WASHINGTON, Oct. 6 (UPI) — With Hurricane Matthew poised to blow Hillary Clinton and Donald Trump off the airwaves for what could be several days, the candidates and their supporters in the crucial swing states of Florida and North Carolina are grappling with how to respond to the storm and its aftermath.
One need not look back far in the history books to find an example of Mother Nature providing a campaign’s “October surprise.” In 2012, Superstorm Sandy made landfall along the Atlantic coast, hammering New Jersey, New York and parts of New England just days before voters went to the polls.
President Barack Obama was widely seen as having benefitted politically from his response to the storm. He was thrust into a leadership role, providing a powerful reminder to voters he is the nation’s commander-in-chief. He was also widely recorded being the consoler-in-chief, meeting with tearful residents in the storm’s aftermath, reassuring them they would have the help they needed to rebuild.
Though Sandy almost certainly had an impact on the 2012 campaign, the impact of Matthew could be entirely different. For starters, though the damage was catastrophic in some places, the areas hit by Sandy were never truly in doubt in the presidential campaign. The states chiefly affected are solid blue.
This year, arguably the two most important swing states, Florida and North Carolina, are squarely in the storm’s path, creating not just a potential PR question for Clinton and Trump, but practical questions, as well.
While Election Day is still more than a month away, a crucial deadline is coming up Tuesday, which is the last day voters in Florida can register in time to cast a ballot on Nov. 8. The Miami Herald reports a major voter registration push by groups targeting minorities and college students at a busy slate of weekend sporting events is in jeopardy. Several premier college football games are in danger of being canceleddepending on the severity and precise location of Matthew’s landfall, expected sometime Thursday night.
Volunteers said they typically see a spike in voter registrations as the deadline approaches, but with canvassing events canceled across South Florida the fate of those efforts is unclear.
There are other practical political problems created by a disruption the size of a Category 4 hurricane. As hundreds of thousands heed evacuation orders and millions face the prospect of days without electricity or the Internet, the focus shifts to the potential for lost lives and property. It also means it could be days or weeks before pollsters are able to get a handle on how the election is going — and with little more than four weeks to go, the campaigns could face a drastically different landscape in areas affected by the storm with little time to adjust.

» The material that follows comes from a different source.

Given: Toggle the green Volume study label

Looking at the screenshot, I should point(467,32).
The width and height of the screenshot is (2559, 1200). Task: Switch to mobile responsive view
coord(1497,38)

How the candidates personally respond will also be a question. Unlike Obama in 2012, neither Clinton nor Trump has the advantage of incumbency. Obama’s trip to the storm zone was par for the course for a presidential response to a natural disaster. Even if the timing was politically advantageous, voters generally accepted his trip there was part of the job.
Trump has a second home in Palm Beach County, Fla. — the famed Mar-a-Lago estate across the road from the Atlantic Ocean on the island of Palm Beach. But both he and Clinton could still run the risk of appearing to exploit a tragedy for political gain if they appear too eager to arrive in the state.
Failing to respond also carries its own set of risks for the candidate, opening them up to jabs that they are too focused on winning an election to show empathy for voters who are suffering.
Both candidates felt one side of that no-win scenario earlier this summer, after devastating floods struck Louisiana.
Trump quickly arranged a tour of the affected area — declaring it a sign of presidential leadership, to get an on-the-ground perspective. Democrats pounced, saying Trump’s trip was self-serving and detracted resources from the recovery effort.
Clinton did not tour the area, citing the need for locals to focus on the clean-up, not politics — and Republicans cast her as callous for refusing to show up.
In one early indication of the potential pitfalls of a major storm, Clinton’s campaign was forced to backtrack after reports they had adjusted their media plan to maximize views of her campaign commercials in Florida. Politico reported Wednesday the campaign had added a $63,000 purchase of airtime in Florida on the Weather Channel, a network that typically sees a big spike in ratings during major weather events.
After the report became public, a Clinton spokesman confirmed the campaign had changed its mind and asked the network not to air any of her commercials until after the storm had passed.